━━━ RECORDED DATA ━━━

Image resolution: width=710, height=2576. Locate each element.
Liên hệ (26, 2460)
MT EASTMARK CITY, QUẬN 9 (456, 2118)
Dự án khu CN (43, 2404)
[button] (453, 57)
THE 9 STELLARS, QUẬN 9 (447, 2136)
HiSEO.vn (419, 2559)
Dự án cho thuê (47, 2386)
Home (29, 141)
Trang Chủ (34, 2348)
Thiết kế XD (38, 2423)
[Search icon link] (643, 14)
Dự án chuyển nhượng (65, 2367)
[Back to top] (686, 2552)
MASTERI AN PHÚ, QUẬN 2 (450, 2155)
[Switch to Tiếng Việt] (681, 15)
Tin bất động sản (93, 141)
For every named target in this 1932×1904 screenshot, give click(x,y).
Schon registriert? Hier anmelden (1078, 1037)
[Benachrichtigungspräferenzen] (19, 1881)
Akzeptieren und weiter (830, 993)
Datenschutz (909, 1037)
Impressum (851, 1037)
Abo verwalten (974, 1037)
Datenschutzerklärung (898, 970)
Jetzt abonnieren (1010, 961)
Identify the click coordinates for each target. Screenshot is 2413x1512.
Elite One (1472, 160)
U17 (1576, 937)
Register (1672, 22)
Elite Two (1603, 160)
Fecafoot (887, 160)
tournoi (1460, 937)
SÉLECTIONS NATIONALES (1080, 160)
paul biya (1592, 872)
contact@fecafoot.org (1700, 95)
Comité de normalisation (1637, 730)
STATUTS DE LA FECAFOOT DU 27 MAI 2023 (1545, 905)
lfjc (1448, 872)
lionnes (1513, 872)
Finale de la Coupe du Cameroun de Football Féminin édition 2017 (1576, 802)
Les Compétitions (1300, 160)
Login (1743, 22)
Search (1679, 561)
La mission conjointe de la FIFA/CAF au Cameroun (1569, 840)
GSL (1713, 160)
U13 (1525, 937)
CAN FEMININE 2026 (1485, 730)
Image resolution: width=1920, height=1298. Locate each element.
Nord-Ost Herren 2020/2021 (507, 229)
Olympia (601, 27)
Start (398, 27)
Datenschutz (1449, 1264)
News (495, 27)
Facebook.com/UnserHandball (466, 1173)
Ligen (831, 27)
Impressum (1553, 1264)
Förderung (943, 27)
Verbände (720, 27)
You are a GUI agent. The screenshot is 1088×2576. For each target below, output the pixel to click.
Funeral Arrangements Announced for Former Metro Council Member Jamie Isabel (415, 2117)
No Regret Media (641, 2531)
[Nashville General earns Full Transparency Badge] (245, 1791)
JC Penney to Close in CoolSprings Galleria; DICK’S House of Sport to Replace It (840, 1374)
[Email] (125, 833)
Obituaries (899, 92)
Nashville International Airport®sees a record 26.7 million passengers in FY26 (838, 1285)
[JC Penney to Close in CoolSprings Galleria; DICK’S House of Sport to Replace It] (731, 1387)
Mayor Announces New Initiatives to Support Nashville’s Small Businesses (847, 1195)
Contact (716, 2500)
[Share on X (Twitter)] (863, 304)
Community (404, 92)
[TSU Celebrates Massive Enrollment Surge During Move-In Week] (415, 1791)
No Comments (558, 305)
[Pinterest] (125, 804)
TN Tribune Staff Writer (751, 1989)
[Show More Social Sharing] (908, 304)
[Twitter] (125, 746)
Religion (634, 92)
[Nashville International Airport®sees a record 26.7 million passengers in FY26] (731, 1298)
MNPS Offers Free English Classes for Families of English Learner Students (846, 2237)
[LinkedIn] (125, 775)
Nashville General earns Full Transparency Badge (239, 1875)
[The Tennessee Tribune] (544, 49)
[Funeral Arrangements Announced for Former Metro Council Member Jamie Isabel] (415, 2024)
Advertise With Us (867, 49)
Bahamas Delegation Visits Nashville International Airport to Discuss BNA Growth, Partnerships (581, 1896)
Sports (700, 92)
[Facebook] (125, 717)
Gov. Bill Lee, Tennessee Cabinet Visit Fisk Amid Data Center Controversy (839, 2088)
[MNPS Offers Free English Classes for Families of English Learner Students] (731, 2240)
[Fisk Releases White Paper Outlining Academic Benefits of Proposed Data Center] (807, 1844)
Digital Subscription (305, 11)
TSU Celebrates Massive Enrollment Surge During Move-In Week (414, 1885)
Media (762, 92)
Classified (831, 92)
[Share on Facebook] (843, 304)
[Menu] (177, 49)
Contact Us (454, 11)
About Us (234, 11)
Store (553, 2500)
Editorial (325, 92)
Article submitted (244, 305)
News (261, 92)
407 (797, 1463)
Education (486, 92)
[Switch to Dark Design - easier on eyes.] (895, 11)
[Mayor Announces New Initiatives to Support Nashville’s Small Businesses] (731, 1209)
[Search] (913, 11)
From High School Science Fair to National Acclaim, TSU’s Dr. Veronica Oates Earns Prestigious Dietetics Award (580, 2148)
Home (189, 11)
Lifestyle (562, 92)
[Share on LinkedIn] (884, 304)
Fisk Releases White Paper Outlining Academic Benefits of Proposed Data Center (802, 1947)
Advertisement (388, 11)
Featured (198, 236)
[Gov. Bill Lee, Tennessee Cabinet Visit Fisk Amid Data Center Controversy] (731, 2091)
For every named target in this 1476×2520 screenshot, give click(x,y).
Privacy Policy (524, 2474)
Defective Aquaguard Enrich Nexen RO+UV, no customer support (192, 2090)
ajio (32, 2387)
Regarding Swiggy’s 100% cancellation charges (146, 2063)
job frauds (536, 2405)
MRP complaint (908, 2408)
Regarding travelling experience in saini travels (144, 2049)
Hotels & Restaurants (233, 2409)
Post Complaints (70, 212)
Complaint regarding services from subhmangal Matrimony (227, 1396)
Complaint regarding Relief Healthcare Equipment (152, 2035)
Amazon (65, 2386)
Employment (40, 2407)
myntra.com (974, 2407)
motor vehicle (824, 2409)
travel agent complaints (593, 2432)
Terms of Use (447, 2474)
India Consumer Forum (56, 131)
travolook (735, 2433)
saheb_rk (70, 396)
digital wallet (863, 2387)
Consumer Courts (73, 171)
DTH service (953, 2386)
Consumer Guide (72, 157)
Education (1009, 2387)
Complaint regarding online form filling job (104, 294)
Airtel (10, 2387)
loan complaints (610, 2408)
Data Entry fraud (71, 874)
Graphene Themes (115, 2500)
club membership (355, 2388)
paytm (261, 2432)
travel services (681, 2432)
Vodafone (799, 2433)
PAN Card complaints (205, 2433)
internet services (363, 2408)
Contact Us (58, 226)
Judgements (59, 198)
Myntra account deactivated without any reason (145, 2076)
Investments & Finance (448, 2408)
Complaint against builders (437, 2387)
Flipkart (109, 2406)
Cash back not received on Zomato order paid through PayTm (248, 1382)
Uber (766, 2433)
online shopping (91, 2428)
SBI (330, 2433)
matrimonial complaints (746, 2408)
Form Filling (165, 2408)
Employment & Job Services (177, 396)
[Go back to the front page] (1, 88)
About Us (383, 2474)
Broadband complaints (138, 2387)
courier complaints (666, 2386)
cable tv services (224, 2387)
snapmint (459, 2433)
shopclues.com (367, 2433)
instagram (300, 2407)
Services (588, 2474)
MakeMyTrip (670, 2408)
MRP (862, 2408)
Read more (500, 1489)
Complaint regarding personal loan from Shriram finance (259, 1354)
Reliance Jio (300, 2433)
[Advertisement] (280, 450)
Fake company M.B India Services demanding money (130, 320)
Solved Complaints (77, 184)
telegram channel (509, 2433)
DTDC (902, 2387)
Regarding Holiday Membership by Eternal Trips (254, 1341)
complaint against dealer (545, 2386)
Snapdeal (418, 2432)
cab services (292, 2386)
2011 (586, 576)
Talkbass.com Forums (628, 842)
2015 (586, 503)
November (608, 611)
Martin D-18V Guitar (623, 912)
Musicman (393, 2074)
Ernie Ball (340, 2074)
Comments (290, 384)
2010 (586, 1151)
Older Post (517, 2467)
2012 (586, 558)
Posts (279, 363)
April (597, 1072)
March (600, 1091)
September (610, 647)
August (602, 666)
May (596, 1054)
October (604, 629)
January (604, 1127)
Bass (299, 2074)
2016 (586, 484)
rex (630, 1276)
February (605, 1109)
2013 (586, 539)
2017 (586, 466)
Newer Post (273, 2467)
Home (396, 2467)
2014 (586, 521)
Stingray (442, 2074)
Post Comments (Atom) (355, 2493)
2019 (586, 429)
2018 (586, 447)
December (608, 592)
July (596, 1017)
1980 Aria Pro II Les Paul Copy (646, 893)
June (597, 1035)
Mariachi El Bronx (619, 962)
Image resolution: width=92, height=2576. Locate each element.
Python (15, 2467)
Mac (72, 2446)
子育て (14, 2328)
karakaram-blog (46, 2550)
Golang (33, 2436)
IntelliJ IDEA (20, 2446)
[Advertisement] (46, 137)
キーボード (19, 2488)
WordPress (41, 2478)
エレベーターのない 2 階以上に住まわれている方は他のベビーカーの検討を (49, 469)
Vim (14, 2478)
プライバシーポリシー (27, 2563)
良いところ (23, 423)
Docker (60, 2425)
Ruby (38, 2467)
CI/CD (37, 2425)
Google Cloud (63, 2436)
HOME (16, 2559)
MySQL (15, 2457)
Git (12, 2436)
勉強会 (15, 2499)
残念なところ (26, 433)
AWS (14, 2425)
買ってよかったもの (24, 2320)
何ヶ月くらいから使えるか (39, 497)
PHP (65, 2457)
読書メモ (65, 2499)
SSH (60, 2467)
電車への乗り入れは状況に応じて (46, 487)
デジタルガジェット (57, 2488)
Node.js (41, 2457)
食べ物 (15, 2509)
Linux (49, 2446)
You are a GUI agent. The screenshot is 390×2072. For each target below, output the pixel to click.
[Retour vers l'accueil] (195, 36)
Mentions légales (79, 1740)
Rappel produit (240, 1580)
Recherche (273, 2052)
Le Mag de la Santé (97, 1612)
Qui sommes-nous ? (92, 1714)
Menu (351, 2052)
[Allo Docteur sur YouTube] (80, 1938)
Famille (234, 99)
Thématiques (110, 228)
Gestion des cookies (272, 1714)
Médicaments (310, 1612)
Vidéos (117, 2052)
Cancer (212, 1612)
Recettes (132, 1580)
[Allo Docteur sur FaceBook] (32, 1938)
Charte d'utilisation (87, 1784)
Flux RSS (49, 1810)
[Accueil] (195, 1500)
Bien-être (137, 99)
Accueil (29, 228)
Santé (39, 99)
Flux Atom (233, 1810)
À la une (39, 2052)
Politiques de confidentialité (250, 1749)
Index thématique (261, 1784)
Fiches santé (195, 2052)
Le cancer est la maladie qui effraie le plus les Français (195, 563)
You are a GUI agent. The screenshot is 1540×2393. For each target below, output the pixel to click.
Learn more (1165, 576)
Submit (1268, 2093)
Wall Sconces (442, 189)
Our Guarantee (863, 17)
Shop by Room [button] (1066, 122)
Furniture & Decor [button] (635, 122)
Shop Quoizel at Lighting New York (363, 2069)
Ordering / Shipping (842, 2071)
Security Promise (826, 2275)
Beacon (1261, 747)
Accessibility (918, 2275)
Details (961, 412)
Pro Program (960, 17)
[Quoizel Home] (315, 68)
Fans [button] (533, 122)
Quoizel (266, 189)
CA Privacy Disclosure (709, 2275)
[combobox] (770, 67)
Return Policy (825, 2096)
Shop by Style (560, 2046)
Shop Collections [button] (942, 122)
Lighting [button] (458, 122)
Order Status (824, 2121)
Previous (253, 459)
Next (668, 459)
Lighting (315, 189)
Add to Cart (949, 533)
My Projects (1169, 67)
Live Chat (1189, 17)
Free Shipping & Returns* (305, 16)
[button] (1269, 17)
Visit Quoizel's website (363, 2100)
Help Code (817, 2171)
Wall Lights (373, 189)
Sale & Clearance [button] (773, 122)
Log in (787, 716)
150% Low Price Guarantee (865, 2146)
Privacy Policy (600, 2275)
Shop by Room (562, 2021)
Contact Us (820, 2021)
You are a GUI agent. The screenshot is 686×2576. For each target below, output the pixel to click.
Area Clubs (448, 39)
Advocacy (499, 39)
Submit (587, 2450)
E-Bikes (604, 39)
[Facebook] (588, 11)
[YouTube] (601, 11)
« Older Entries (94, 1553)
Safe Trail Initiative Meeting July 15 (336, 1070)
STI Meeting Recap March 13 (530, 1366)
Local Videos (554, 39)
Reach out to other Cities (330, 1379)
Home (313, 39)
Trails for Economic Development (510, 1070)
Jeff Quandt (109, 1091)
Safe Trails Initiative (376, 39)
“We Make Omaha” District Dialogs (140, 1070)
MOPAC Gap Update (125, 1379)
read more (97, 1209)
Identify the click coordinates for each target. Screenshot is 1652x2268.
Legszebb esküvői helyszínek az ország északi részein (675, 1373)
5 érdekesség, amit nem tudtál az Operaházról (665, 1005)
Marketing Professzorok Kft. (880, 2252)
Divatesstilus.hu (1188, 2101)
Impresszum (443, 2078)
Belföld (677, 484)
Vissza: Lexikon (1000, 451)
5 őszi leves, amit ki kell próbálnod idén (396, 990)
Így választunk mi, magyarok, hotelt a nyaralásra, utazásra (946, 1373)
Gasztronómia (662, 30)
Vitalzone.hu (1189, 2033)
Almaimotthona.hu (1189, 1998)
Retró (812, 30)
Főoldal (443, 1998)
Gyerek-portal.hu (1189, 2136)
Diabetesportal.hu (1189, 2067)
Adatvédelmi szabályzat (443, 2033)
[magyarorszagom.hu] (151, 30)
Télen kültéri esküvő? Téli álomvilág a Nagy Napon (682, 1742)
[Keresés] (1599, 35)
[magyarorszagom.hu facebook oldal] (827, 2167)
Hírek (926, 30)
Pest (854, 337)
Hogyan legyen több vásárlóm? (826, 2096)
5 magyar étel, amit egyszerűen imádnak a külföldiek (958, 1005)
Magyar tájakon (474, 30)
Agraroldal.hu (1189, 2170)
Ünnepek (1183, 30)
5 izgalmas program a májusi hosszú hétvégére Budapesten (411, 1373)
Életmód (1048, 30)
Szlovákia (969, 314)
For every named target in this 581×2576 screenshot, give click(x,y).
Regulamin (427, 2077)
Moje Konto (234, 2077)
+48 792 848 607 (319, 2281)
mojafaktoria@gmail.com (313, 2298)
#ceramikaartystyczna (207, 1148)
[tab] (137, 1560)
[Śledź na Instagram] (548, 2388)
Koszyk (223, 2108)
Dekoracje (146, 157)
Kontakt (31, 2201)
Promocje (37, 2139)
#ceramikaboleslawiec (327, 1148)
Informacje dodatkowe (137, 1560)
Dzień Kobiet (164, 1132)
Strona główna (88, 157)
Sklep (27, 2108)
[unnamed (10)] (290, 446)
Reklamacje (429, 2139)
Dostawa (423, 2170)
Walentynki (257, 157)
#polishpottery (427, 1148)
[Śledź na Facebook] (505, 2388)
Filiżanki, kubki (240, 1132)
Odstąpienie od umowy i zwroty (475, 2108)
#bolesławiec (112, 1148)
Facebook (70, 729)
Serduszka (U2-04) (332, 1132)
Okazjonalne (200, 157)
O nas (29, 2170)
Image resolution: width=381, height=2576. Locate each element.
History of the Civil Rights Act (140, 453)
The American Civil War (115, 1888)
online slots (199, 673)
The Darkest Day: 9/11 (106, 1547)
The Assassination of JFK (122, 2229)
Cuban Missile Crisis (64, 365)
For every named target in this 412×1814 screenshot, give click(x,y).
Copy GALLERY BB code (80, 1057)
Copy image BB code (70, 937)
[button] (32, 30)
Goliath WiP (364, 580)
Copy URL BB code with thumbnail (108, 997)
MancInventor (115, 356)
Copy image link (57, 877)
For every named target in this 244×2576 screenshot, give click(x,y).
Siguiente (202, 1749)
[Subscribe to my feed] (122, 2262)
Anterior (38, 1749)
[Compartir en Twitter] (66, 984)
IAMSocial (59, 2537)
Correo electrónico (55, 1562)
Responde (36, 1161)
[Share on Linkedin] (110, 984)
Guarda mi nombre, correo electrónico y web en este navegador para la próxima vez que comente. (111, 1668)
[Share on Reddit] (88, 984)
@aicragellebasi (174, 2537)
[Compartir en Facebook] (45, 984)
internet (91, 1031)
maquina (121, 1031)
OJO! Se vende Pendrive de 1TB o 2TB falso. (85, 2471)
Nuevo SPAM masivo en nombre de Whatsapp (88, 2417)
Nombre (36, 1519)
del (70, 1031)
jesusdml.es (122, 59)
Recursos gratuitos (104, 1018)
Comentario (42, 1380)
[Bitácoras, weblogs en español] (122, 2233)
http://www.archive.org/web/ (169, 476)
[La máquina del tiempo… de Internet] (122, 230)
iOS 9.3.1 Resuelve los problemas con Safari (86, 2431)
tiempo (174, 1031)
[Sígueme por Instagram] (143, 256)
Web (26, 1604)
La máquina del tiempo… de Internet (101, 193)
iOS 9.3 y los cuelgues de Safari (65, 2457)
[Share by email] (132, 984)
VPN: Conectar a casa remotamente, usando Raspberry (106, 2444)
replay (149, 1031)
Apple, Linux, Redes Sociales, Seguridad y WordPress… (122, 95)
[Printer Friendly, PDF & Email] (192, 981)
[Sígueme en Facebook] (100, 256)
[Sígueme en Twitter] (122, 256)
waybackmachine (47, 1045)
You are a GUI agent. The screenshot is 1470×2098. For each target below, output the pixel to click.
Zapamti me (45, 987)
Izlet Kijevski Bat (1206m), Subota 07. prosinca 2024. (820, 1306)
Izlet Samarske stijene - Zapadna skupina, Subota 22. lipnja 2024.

━━━

■ **DIRECTIONS**:
Find the word "Shipping" in the entries. Copy each line that holds it.

■ **OUTPUT OF THE TASK**:
Ordering / Shipping (842, 2071)
Free Shipping & Returns* (305, 16)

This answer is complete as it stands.